Back at Bethnal Green, the harder face of law enforcement is still in action. Relative peace has returned to east London and the crowds are dispersing as it becomes clear that both addresses are empty. On the other side of the road, a youth has been sitting on a mountain-bike, watching the action. "Ha, ha, they ain't even in," he says, laughing, before riding away. There is no hiding the disappointment on the faces of the officers as they return to the police vans.
"We had intelligence that people were in the house but it looks as if they've run out the back," says Inspector Bowen-Long, back in the police canteen. "It's frustrating when we don't make arrests, but it's all part of showing the community we're out there targeting people.
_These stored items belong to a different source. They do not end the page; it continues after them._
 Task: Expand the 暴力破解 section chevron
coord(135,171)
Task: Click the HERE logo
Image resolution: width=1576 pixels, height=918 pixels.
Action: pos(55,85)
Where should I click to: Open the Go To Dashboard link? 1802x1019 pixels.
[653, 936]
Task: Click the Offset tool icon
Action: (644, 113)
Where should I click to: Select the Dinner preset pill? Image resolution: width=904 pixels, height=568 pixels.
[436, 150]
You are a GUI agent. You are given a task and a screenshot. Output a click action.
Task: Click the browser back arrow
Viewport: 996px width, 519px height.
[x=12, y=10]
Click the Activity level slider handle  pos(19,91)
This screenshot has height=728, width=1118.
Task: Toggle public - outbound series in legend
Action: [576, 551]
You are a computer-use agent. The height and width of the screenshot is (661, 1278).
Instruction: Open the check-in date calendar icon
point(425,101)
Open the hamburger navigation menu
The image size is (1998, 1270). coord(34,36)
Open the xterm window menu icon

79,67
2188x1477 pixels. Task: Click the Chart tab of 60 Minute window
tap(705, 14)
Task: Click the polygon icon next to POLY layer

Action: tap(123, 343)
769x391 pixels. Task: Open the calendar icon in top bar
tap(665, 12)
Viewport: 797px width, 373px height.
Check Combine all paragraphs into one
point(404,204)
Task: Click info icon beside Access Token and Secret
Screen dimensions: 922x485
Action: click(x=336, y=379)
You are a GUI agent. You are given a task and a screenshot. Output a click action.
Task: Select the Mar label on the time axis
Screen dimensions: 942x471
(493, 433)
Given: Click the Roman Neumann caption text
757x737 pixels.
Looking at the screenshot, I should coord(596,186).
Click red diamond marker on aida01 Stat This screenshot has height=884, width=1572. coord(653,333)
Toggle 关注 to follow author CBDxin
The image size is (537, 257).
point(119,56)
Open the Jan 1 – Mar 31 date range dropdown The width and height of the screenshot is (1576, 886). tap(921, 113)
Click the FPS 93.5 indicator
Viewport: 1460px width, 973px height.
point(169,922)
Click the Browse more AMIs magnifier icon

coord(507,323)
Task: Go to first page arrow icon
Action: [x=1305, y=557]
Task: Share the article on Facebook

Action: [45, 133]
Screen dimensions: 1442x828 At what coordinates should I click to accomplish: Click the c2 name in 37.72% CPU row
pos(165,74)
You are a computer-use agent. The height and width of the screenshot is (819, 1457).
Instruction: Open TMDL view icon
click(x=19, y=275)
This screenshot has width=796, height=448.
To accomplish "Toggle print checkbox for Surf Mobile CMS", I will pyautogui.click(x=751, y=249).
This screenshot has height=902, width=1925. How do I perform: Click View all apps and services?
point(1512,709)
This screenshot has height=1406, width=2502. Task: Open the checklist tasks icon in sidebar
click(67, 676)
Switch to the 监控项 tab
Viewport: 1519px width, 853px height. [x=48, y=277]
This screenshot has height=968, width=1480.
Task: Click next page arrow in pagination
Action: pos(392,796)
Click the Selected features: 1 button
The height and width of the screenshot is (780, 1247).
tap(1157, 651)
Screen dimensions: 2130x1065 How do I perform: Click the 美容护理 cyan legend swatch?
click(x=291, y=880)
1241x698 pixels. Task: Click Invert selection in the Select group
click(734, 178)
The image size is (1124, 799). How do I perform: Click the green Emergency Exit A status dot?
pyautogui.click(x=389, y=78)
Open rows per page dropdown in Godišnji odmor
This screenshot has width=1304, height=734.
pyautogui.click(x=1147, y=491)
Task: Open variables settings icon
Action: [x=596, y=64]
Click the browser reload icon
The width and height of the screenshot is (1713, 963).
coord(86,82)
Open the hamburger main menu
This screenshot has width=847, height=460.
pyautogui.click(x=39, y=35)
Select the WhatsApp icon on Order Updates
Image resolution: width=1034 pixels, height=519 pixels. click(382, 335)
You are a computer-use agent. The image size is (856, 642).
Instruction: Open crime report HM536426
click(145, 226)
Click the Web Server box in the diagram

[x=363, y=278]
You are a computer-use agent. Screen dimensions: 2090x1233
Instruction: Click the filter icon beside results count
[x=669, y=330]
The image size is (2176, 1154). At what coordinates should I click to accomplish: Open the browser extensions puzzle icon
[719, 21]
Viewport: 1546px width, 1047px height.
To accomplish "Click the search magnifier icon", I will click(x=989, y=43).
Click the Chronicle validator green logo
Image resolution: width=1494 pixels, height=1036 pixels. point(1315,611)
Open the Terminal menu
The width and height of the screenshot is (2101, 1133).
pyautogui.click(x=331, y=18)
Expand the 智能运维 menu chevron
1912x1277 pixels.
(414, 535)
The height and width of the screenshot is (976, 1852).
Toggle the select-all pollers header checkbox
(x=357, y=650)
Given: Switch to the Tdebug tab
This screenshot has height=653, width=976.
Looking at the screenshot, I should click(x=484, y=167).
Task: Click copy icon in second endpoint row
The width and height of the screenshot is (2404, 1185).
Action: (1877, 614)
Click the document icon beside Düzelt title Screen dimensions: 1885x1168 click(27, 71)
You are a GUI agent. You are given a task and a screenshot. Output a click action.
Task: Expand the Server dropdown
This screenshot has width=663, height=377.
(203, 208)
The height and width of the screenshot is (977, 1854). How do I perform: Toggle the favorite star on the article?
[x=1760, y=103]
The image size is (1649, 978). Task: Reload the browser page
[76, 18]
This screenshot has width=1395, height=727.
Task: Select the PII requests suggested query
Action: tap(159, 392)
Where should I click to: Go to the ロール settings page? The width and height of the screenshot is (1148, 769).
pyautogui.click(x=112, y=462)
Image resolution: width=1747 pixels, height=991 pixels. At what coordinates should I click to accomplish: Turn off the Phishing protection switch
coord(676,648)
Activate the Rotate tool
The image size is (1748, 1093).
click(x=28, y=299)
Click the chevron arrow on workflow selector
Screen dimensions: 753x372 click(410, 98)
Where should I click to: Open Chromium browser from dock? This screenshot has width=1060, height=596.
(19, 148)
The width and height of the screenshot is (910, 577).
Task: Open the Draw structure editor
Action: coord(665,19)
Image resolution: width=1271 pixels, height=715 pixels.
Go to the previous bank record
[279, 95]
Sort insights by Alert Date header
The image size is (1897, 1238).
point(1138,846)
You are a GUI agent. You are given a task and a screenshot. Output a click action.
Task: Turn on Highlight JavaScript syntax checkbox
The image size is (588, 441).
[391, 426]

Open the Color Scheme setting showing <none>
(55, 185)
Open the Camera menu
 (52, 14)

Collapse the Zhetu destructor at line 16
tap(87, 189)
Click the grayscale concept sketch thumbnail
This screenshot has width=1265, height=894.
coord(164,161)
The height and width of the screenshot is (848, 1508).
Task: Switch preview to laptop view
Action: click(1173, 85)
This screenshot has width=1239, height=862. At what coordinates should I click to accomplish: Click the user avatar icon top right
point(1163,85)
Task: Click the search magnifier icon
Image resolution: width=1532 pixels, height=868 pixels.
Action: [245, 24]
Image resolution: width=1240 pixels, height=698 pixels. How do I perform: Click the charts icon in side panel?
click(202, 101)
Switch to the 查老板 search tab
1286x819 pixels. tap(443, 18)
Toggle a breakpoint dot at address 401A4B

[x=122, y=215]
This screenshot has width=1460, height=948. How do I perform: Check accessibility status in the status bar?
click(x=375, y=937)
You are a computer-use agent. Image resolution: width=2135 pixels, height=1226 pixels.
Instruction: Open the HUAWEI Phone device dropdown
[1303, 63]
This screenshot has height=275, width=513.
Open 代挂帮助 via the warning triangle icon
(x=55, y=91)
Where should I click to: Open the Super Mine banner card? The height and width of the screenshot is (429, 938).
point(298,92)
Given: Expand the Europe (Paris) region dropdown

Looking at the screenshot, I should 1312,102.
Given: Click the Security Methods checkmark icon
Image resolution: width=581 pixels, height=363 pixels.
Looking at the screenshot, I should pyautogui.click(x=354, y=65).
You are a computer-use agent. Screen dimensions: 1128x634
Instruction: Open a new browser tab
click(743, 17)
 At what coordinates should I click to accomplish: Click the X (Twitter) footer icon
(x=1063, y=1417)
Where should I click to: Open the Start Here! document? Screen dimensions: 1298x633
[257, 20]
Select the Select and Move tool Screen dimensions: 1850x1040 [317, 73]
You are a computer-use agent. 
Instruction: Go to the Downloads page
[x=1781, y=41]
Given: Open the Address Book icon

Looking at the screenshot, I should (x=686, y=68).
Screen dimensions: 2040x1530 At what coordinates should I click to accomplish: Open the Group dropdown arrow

It also shows the criminals that we won't tolerate it and that we will kick doors in."
Weeks later, forensics teams were still picking over items seized in the raid, which were thought to include drugs paraphernalia and evidence of dealing. No arrests had been made and members of the Green Bangerz are still defending the streets of Bethnal Green. It is a setback for Bowen-Long and the other officers charged with youth crime in the capital, but for the man at their head, the horrifying rise in the number of teenagers being sent to the capital's mortuaries means the battle must go on. "The loss of a young life is by far the most difficult thing I have to deal with in my career," Commander Sawyer says. "I've been to post mortems of teenagers and had to speak to their parents after. It's awful, and every time I wake up to hear another child has been murdered, I'm sickened. It's the senselessness of it." n
A WORD FROM THE FRONT LINE
'My beat is chasing kids and frisking junkies'
'Rob' is a Metropolitan Police officer
Walking the beat, we're trying to provide local reassurance, which is the goal of the "Safer Neighbourhoods" project. Old coppers think it's bollocks, that we do it to satisfy the public and the politicians. But there are officers who see it as a good way to earn promotion, because you get to show different competencies: community focus, respect for race and diversity.
Walking the beat might be six hours of an eight-hour shift. We always go out in body armour, and assess whether we need to go out on our own or in a pair. A typical inner-city high street in central London near an estate will have a load of cadaverous junkies. It's easy to spot when they've sorted a deal on an estate – they march off in twos or threes in a frenetic way. You follow them, and they're usually meeting a 12-year-old kid on a bike, who cycles off as soon as he spots us. We frisk the junkies and usually find a bit of cash and odd things they try to barter for "champagne" [crack] or "brandy" [heroin].
I've never caught a drug dealer – we can disrupt the trade, move it on, but little else. I'm rarely scared; the most threatened I felt was trying to arrest a youth in a large group on an estate – they were pushing us and filming us with camera-phones. We arrested the suspect and luckily a car turned up that we could bundle him into and then leave.
And that's it: the beat is basically chasing teenage kids and frisking junkies. There were no "no-go" areas on my beat, but mine wasn't as bad as some. I've seen police do things that have been slightly out of order, but never use force that a member of the public wouldn't understand.
There's an inevitability about street crime; it feels entrenched in certain communities. We shouldn't arm the police, but there ought to be more armed-response teams available. I know the public want more police on the beat, and I think they're right.